→ Record set
________________________________________
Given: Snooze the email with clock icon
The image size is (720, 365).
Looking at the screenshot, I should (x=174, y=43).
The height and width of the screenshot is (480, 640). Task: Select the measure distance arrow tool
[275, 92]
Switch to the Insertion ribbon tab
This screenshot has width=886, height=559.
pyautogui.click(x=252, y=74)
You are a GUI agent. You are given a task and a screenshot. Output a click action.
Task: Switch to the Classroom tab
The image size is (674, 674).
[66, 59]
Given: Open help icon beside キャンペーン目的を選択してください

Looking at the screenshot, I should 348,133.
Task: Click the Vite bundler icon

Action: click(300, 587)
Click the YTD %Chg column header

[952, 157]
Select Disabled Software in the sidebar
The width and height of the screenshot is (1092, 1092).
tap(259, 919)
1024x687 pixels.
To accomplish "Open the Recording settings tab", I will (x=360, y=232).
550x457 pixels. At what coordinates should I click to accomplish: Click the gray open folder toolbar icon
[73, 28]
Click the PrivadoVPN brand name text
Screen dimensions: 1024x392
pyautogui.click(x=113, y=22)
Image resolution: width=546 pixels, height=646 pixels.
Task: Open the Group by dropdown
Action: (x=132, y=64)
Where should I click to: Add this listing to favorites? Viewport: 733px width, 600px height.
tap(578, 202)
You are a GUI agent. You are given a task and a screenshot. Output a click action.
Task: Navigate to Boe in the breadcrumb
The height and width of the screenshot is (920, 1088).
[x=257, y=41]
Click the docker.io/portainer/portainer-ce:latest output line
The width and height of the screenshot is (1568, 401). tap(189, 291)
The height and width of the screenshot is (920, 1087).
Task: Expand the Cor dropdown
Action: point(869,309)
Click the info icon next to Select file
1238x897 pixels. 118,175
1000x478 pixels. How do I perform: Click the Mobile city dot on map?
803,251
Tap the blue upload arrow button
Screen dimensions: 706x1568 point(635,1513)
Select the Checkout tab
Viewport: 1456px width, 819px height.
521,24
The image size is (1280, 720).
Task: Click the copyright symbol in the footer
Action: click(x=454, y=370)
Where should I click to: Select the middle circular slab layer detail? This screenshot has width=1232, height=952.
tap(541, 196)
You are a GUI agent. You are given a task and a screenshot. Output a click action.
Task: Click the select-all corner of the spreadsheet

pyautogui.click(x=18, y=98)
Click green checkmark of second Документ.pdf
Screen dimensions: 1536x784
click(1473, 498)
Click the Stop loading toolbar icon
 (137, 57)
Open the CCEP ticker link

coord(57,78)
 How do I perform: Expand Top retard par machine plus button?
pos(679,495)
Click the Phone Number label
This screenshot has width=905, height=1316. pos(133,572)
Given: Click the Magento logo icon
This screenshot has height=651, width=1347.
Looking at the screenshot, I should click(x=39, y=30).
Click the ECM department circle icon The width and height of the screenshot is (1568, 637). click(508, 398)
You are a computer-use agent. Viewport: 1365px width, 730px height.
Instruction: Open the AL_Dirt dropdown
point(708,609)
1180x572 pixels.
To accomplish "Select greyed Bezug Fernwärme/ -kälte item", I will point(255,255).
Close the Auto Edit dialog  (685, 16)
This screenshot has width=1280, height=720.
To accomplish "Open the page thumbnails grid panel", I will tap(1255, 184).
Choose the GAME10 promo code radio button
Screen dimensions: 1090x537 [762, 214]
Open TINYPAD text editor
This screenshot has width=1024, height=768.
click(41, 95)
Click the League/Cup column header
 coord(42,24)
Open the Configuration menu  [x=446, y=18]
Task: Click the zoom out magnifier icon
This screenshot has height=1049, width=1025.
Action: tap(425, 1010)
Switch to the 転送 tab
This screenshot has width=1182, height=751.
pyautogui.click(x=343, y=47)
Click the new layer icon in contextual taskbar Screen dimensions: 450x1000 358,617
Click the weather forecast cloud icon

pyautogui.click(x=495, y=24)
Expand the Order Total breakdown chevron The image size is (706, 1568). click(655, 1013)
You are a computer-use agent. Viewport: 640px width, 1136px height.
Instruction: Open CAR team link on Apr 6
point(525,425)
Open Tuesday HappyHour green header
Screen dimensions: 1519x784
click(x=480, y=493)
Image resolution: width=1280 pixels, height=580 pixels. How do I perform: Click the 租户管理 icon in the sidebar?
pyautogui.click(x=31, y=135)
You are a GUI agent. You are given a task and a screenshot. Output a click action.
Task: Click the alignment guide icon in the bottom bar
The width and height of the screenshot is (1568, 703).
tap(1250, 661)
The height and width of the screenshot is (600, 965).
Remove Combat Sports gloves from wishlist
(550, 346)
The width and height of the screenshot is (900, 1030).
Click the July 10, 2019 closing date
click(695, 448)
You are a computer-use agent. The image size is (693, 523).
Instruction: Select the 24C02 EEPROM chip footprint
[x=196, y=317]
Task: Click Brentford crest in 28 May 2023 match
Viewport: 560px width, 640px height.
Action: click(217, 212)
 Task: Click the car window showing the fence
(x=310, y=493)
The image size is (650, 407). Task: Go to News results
________________________________________
→ Your instructions
Scan the material for "Switch" and copy the lines that hold it.

→ Task response
Switch to the Insertion ribbon tab
Task: Switch to the Classroom tab
Switch to the 転送 tab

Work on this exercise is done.